Fig. 1: Competitive uptake of cystine by tumor cells leads to T-cell exhaustion and death.

a Analysis of the correlation between immune infiltration and SLC7A11 expression in tumors via TIMER 2.0 database. b Slc7a11 mRNA expression in CD8⁺ T effector cells and tumor cells (n = 3 per group). c CD8⁺ T, B16F10, and MC38 cells were cultured with varying cystine concentrations, and cell viability was detected by CCK8 assay (n = 3 per group, CD8⁺ T EC50 = 18.05, B16F10 EC50 = 0.1444, MC38 EC50 = 5.326). d CD8⁺ T cells and B16F10 cells were co-cultured at 1:1 for 24 h in NM and CD, and cell viability was detected by CCK8 assay (n = 3 per group). e CD8⁺ T cells were cultured for 24 h in fresh medium or B16F10 cell supernatant with varying cystine concentrations, and the percentages of dead cells were detected by flow cytometry (n = 3 per group). f–m Effects of prolonged cystine starvation on CD8⁺ T-cell differentiation and death.

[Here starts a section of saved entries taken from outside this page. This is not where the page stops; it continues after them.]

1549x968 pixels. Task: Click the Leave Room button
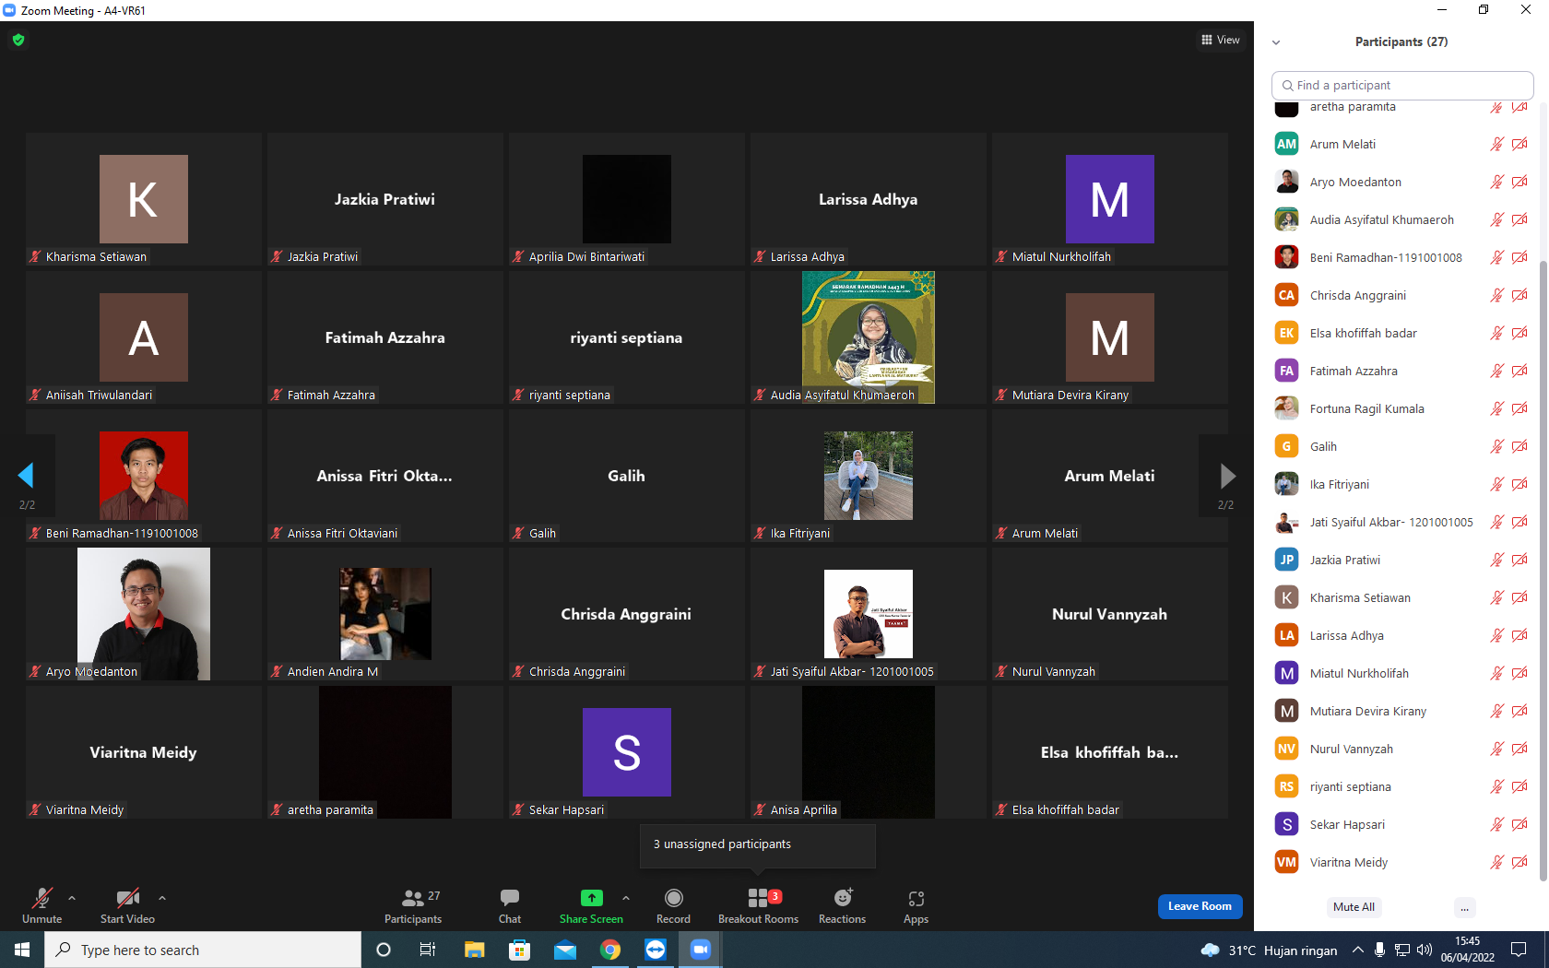[1200, 906]
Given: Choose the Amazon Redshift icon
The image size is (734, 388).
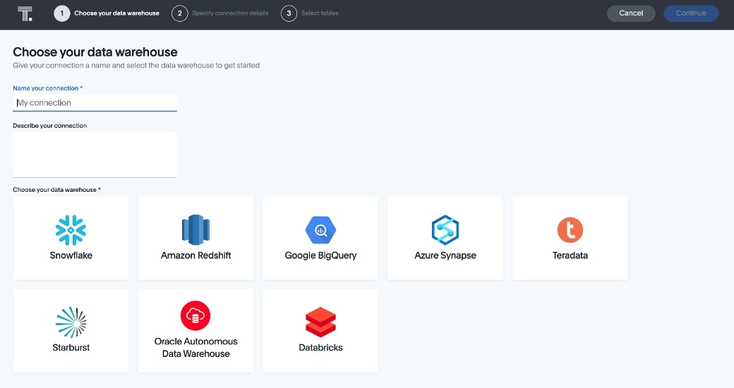Looking at the screenshot, I should [x=195, y=230].
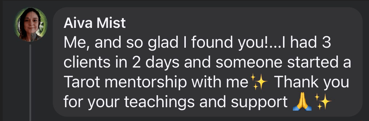Click the vertical reply thread line
Viewport: 369px width, 121px height.
30,83
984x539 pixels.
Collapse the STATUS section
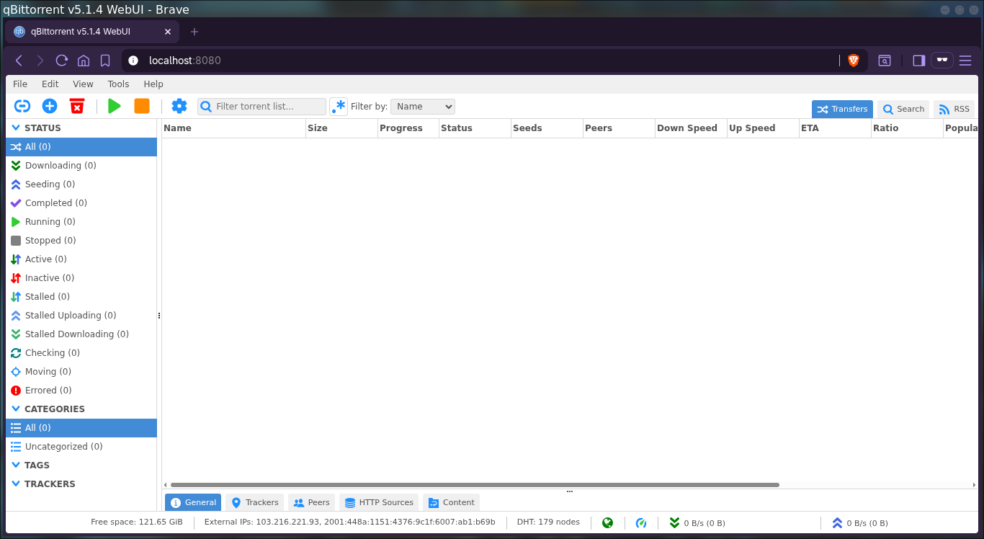click(16, 128)
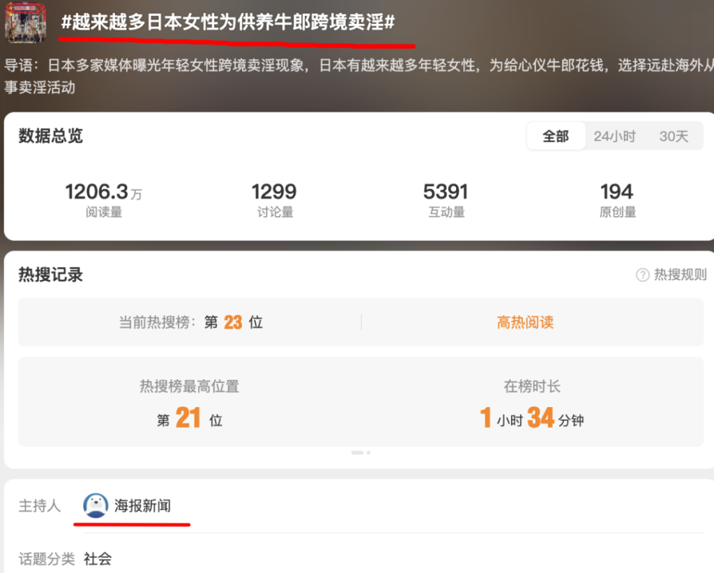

T cells were cultured in NM or CD for 72 h (n = 3 per group), and the percentages of dead cells (f), PD-1⁺TIM-3⁺ subset (g), CD62L⁺CD44⁺ subset (h), LY108⁺TIM-3^- subset (i), and the levels of TCF1 (j) and TOX (k) were detected by flow cytometry. IFNγ, TNFα (l), and IL-2 (m) secretion was measured after re-stimulation. Each symbol represents one individual. Data are presented as mean ± s.e.m. p values are measured by two-tailed unpaired Student’s t test (b, f–m) and one-way ANOVA with Tukey’s multiple comparison test (d, e). *p < 0.05, **p < 0.01, ***p < 0.001.